Le Conseil constitutionnel les a rétablis dans leurs fonctions.

Les 15 membres démissionnaires de la deuxième Chambre (12 du PAM, un Istiqlalien, un du MP et un de l’Alliance socialiste) peuvent respirer. Le Conseil constitutionnel vient de les confirmer dans leurs postes. Pour quelques mois encore, puisque la Chambre sera dissoute à l’occasion des prochaines élections.

Le conseil a rejeté, en effet, une requête qui lui été soumise par le président de la Chambre, Mohamed Cheikh Biadillah, en vue de déclarer vacants les sièges occupés par les 15 conseillers démissionnaires. Ces derniers avaient présenté leurs démissions entre juin et novembre 2011 pour pouvoir participer aux dernières législatives du 25 novembre. Ils se sont vu rejeter leurs dossiers de candidature, pour certains, leurs demandes d’accréditation, pour d’autres. Les 15 conseillers se sont retrouvés dans l’incapacité de se porter candidats aux élections alors que, du fait de leurs démissions, ils risquaient de perdre aussi leurs sièges. La présidence de la deuxième Chambre avait, en effet, engagé les procédures d’usage dès que les démissions ont été prononcées en séance plénière. Le chef du gouvernement a été saisi, ainsi que le Conseil constitutionnel, en vue d’enclencher la procédure de remplacement.

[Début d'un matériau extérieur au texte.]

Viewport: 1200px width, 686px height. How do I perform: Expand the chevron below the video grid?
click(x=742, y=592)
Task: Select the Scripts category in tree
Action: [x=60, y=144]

En parallèle, les conseillers démissionnaires ont été priés de remettre leurs cartes de parlementaires et ne pouvaient plus accéder à la Chambre qu’en tant que simples citoyens. Ils devaient perdre d’office tous les privilèges inhérents à leur mandat, y compris leurs indemnités, dès l’annonce de la décision du Conseil constitutionnel. Depuis, ils sont restés dans l’impasse, jusqu’à ce que le Conseil constitutionnel décide, six mois plus tard, de rejeter la demande du président de la Chambre.